The Parisian Arc de Triomphe is a physical commemoration that holds the history of important French battles and that honours all of the people who fought for France’s liberty.

Notre-Dame Cathedral


At the eastern end of the Île de la Cité in Paris stands the most famous Gothic cathedral of the Middle Ages whose gleaming gargoyles and pointed steeples inspired the famous French writer, Victor Hugo, to write The Hunchback of Notre-Dame. Once you enter through the cumbersome doors of Notre-Dame Cathedral, you will be transported to a time where high ceilings and arches tower over you and where three large, intricate rose stain-glass windows bring sunlight into the darkest corners.

The first stone of the cathedral was laid in 1163 by Pope Alexander II and took until 1345 to complete; a whopping total of 182 years. The cathedral received severe damage by revolutionists during the French Revolution but was later restored in 1845 by French architect Eugène Viollet-le-Duc.

Notre-Dame Cathedral is widely distinguished for its size, antiquity and architecture. The cathedral is among the first buildings in the world to use the flying buttress architectural style, which is when an inclined bar, in the shape of a half arch, extends from the upper part of a wall to a far away pier. The cathedral is widely identified for its steeple; gargoyles, which are used for water run-off; and two Gothic towers that crown the western facade. The Notre-Dame Treasury carries some of Catholicism’s most important relics, including the Crown of Thorns, a fragment of the True Cross and one of the Holy Nails.

A spectacular experience of this historic building is to climb the spiral staircase in the towers of 422 steps to get outstanding views of the heart of Paris. Although my legs were shaking after climbing and descending so many stairs, the panorama scene was well worth it.

The Louvre


At the right bank of the Seine River in Paris sits the world’s largest museum and one of the most popular with 8 million visitors a year. Enter the museum through a massive glass pyramid in the courtyard that takes you underground to the museum’s central lobby. The famous glass pyramid elegantly combines traditional style with modern architecture to show the timelessness of the museum. The Louvre is housed in the 60,600 square metre Louvre Palace with approximately 38,000 objects from the 6th century B.C. to the 19th century A.D. The Louvre Palace was originally built as a fortress in 1190, but when it lost its defensive function, it was reconstructed in 1546 by Francis I, a former king of France, into a royal palace for the French kings.
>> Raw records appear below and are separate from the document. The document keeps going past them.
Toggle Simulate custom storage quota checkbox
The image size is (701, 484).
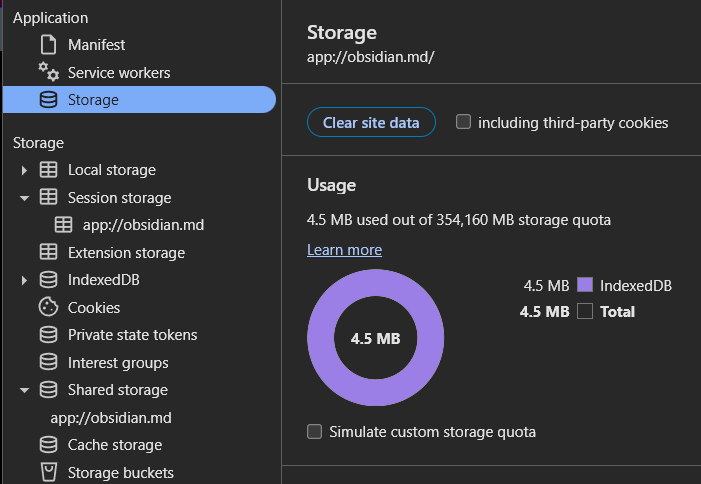click(x=315, y=432)
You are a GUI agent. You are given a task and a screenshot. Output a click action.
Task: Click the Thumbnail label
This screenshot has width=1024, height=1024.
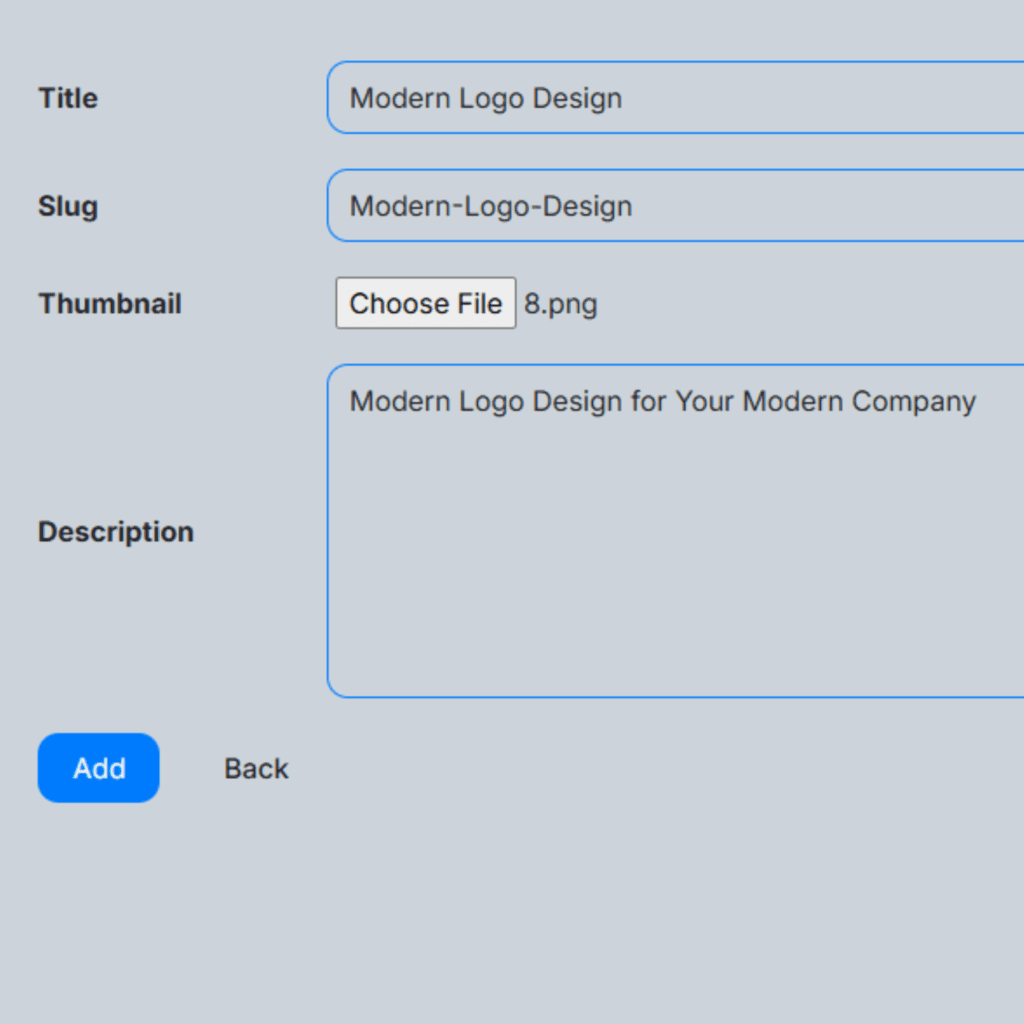(110, 304)
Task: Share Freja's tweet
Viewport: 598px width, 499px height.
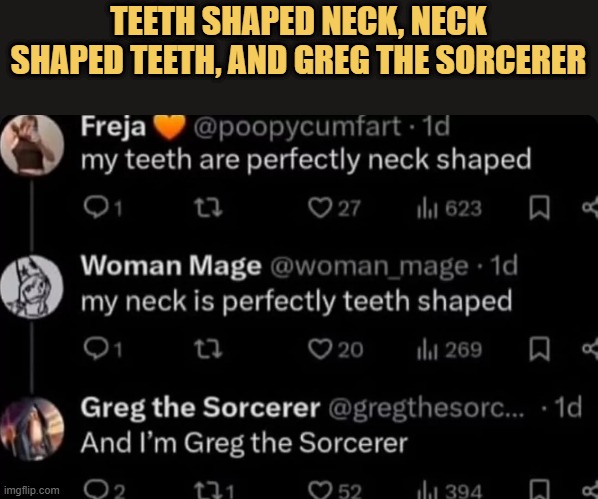Action: click(x=590, y=207)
Through the years the palace became a display for the royal collection and a place for art academies and institutions. The museum officially opened to the public on August 10, 1793, and at the time, only had 537 paintings. Only three years later, in 1796, the museum was closed due to structural problems, but in 1801 it was reopened by Napolean who renamed the museum Museé Napoléan and expanded the collection. Eventually, in 1815, when Napolean was renounced from his throne, around 5,000 artworks were returned to their original country and the museum reverted back to its original name; the Louvre.
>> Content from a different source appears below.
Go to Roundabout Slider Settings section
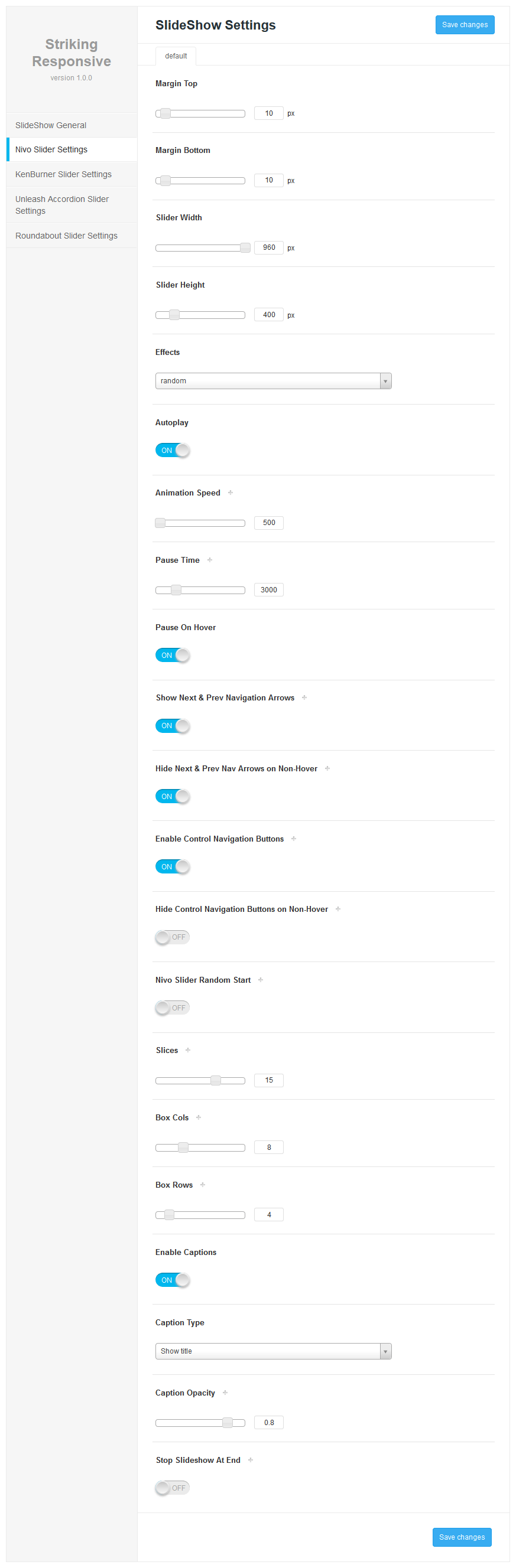 [66, 236]
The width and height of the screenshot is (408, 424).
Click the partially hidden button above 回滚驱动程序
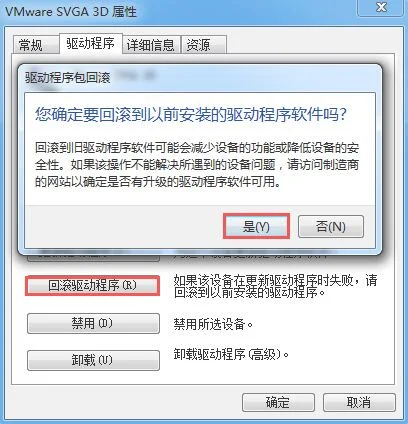click(93, 257)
The Louvre is massive and it is nearly impossible to see the entirety of the works in a single visit. The museum is divided into eight departments, which include: Egyptian Antiques; Near Eastern Antiques; Greek, Etruscan and Roman Antiques; Islamic Art; Sculpture; Decorative Art; Paintings; Prints and Drawings. Within these departments, you can find Egyptian artifacts, Greek and Roman sculptures, paintings by historic European artists and crown jewels from French royalty. Of course, the most famous work in the museum is the Mona Lisa by Leonard da Vinic; a 55 cm by 77 cm portrait of a subtle smiling plain female covered by bullet-proof glass and surrounded by guards. The extra protection is the result of the precious portrait being stolen in 1911. Fortunately, it was shortly recovered in 1913.

The Louvre is unquestionably one of the most impressive art galleries in the world as it is full of life, history and character.